Our friend Adrian Florido of the Code Switch blog wrote about the mass deportations of the 1930s and 1940s. Scholars estimate that as The Great Depression took hold — and many Americans believed Mexicans were taking away scarce jobs — the U.S. deported about 2 million Mexicans and Mexican-Americans. Many of them had been lured by the booming economy during much of the '20s.

As Adrian reported, California formally apologized in 2012 for its role in illegally deporting hundreds of thousands of U.S. citizens.

As the U.S. entered World War II, it found itself in need of agricultural labor. So it instituted the Bracero Program, which allowed about 4.6 million Mexicans to cross the border legally.

By the early '50s, tens of thousands of U.S. service members were coming home to a post-war recession. According to an essay published by the congressional Office of the Historian, President Truman ordered an inquiry that eventually placed much of the blame for the country's social ills at the time on illegal immigration.

One memorable line from the report stated: "The magnitude ... has reached entirely new levels in the past seven years.... In its newly achieved proportions, it is virtually an invasion."

When Eisenhower took over, his immigration commissioner unveiled "Operation Wetback," a short-lived, military-style operation that the government estimated to have rounded up more than 1 million people.

2. At first, Mexican-American groups supported Operation Wetback.

In his book Walls and Mirrors, David Gutiérrez dedicates a chapter to the complex relationship Mexican-Americans had with Mexican immigrants.

In the early '50s, he writes, influential Latino organizations like the League of United Latin American Citizens (LULAC) and the American G.I. Forum supported the tough immigration policies the U.S. government instituted.
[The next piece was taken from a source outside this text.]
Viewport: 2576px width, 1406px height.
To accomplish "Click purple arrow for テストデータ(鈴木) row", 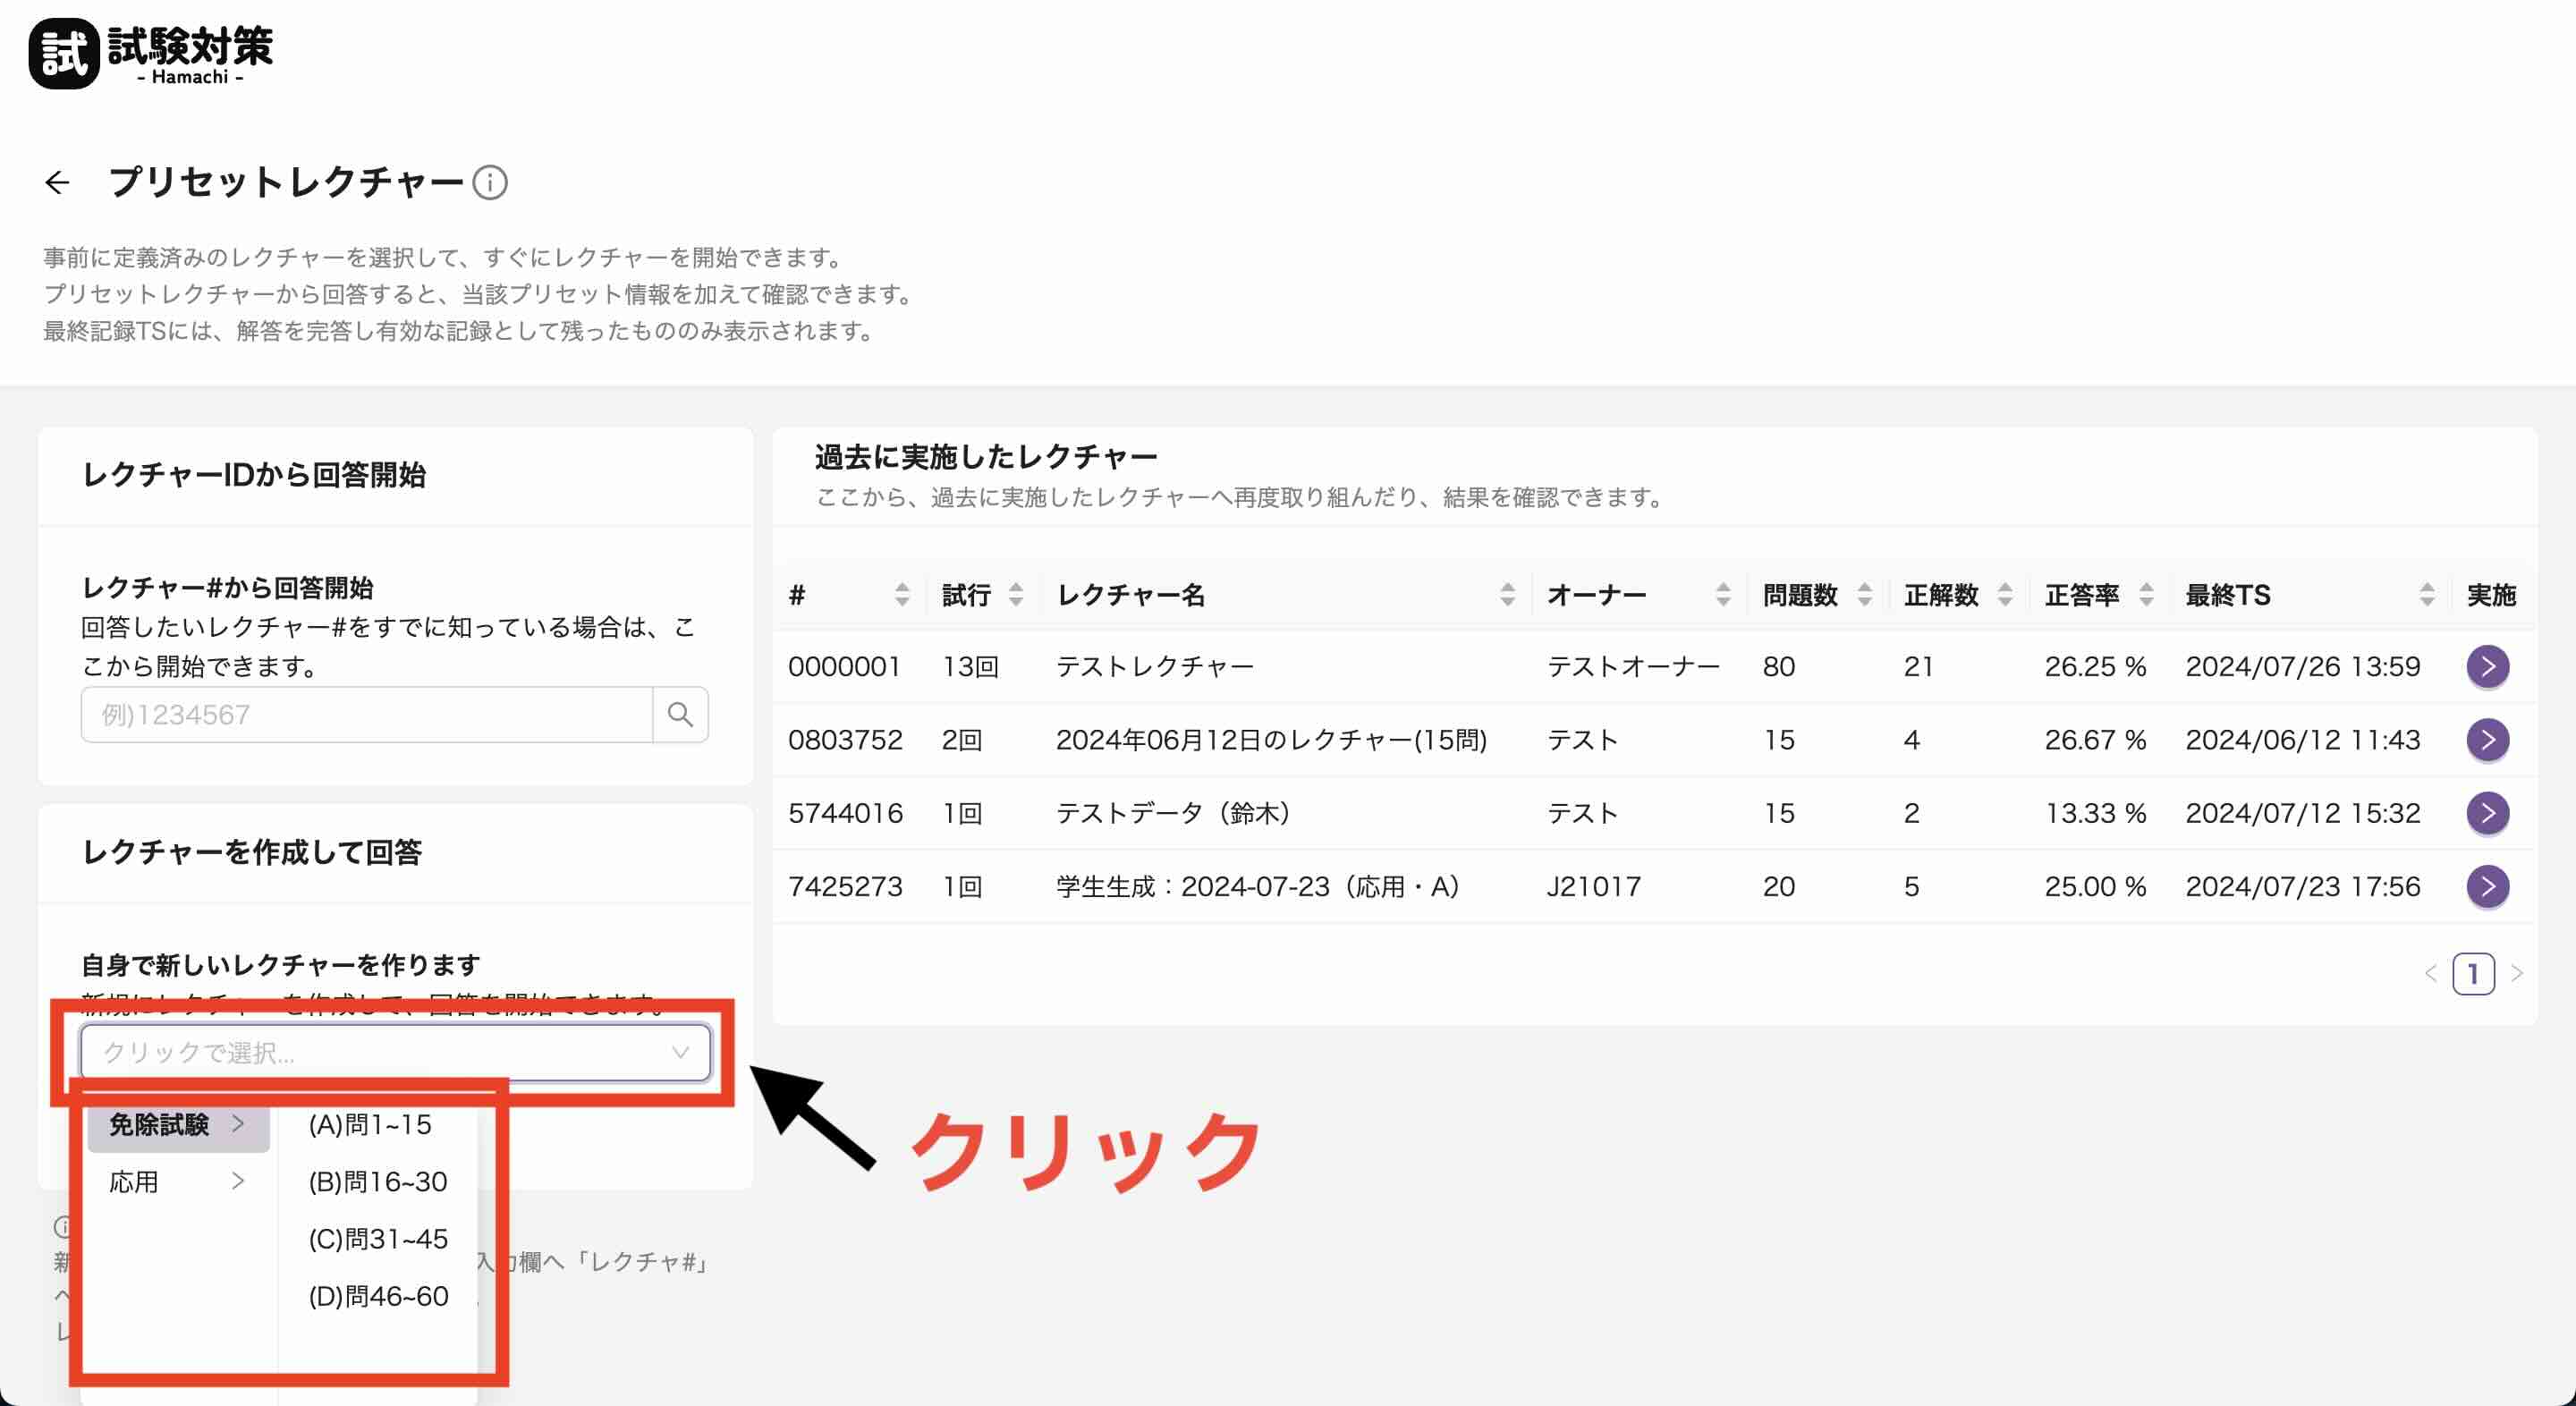I will (2487, 813).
Gutiérrez quotes one Mexican-American talking about the newly arrived Mexican braceros: "I've been following the crops in California for about 12 years, and I still don't know if I'm for or against the braceros. I guess that's because I first came to this country as a bracero myself in 1944, and know something about their problems. But I also know that when the braceros come in, the wages stay very low; that's pretty bad for people who have to earn their whole year's income just during the harvest season."

But as mass deportations took place, Gutiérrez writes, Mexican Americans began to realize that this issue was also about them.
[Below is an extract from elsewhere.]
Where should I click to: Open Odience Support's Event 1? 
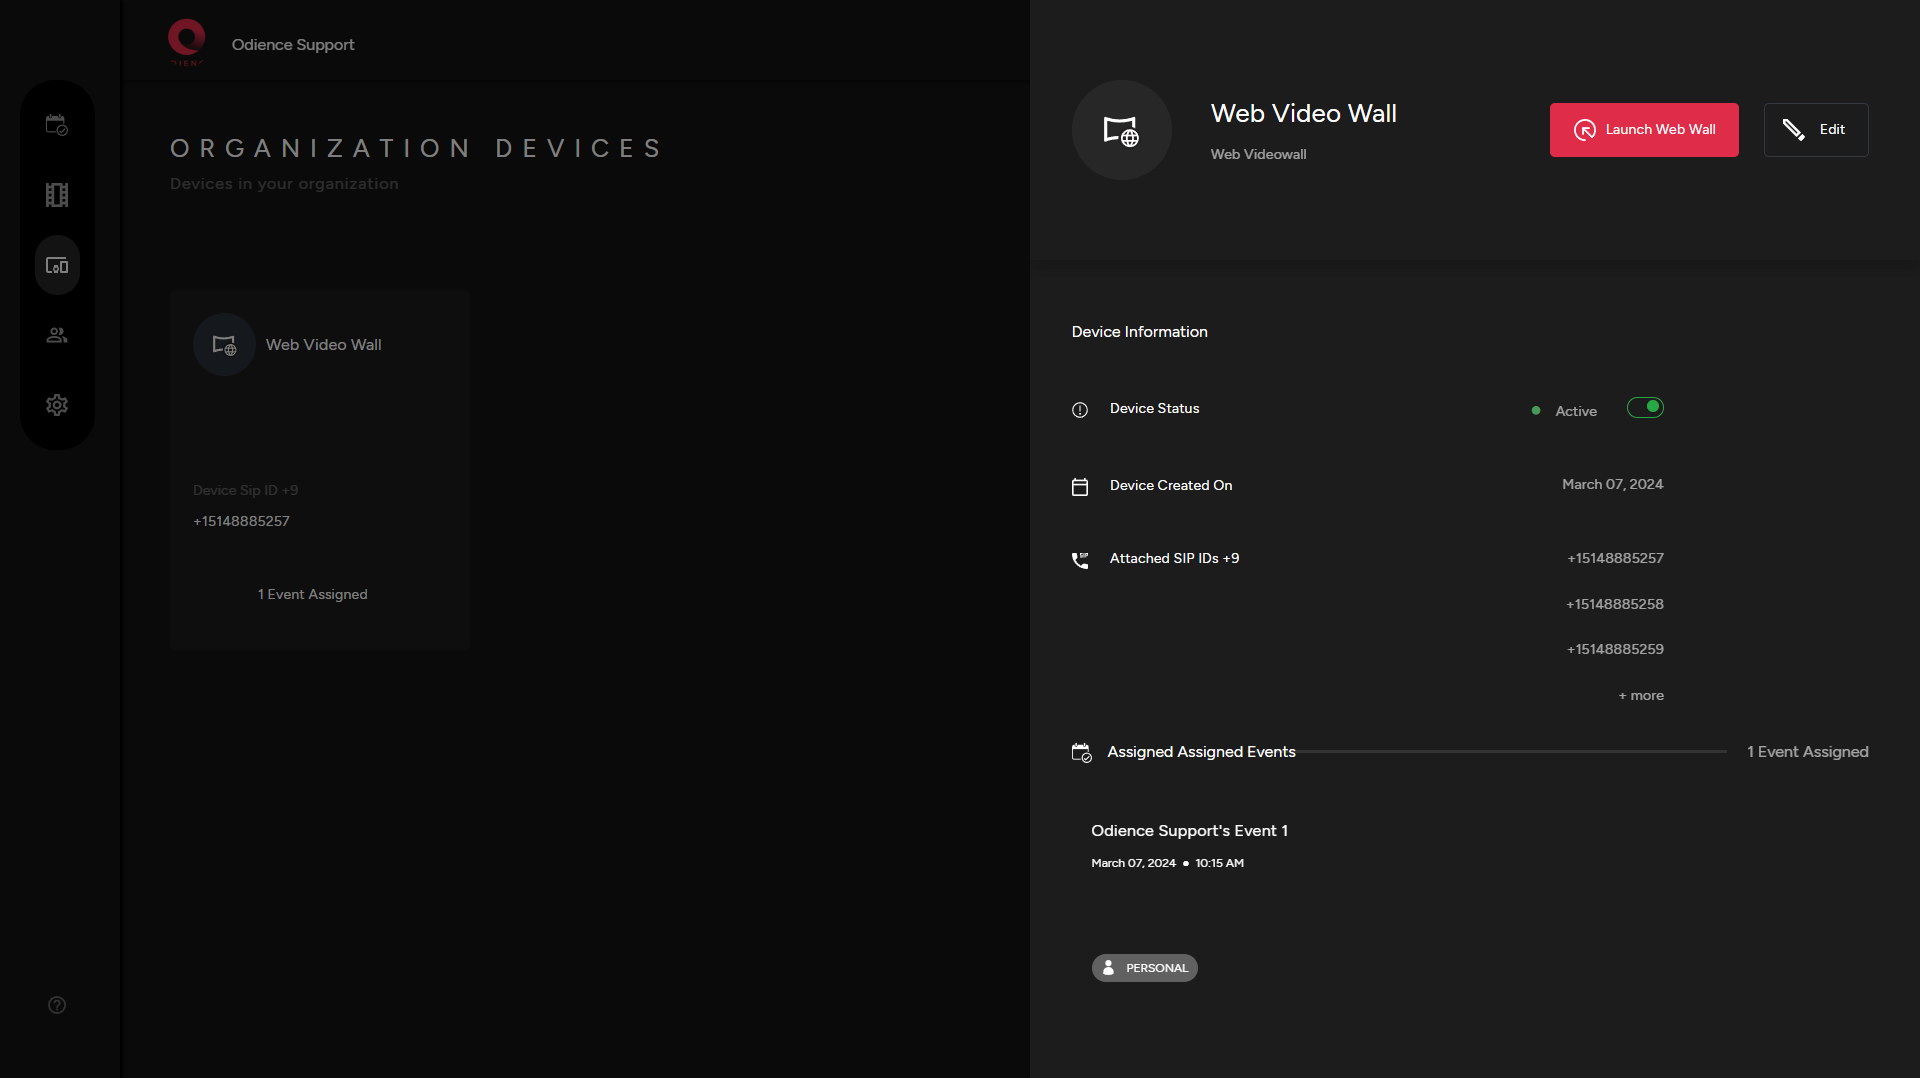point(1188,830)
"Not even the most politically conservative Mexican American organizations could ignore the fact that [Immigration] dragnets not only were affecting putative illegal aliens but also were devastating Mexican American families, disrupting businesses in Mexican neighborhoods, and fanning interethnic animosities throughout the border region," he writes.

By 1954, Gutiérrez recounts, LULAC's news publication ran more-sympathetic stories that described those who had been deported arriving in Mexico as "broken men, with strength spent and exhausted by the senseless struggles of a life revolving around slavish, ill-paid labor, and the degradation of jail and prison cells."

3. The program proved deadly.

In her book Impossible Subjects, Mae Ngai writes that many Mexicans were deported by ship. A congressional investigation, according to the book, compared the conditions on the ship to that of an "eighteenth century slave ship."

In another case, immigration authorities dumped hundreds of thousands of braceros across the border. She continues:

"Some 88 braceros died of sun stroke as a result of a round-up that had taken place in 112-degree heat, and [and American labor official] argued that more would have died had Red Cross not intervened. At the other end of the border, in Nuevo Laredo, a Mexican labor leader reported that 'wetbacks' were 'brought [into Mexico] like cows' on trucks and unloaded fifteen miles down the highway from the border, in the desert."

Citing immigration documents, reports that Operation Wetback lasted a few months. Officials stopped shipping out Mexicans after "some drownings caused a public outcry in Mexico."

By the fall of 1954, funding for the program began to run dry, FactCheck says. The government called the operation a success and said the border had "been secured."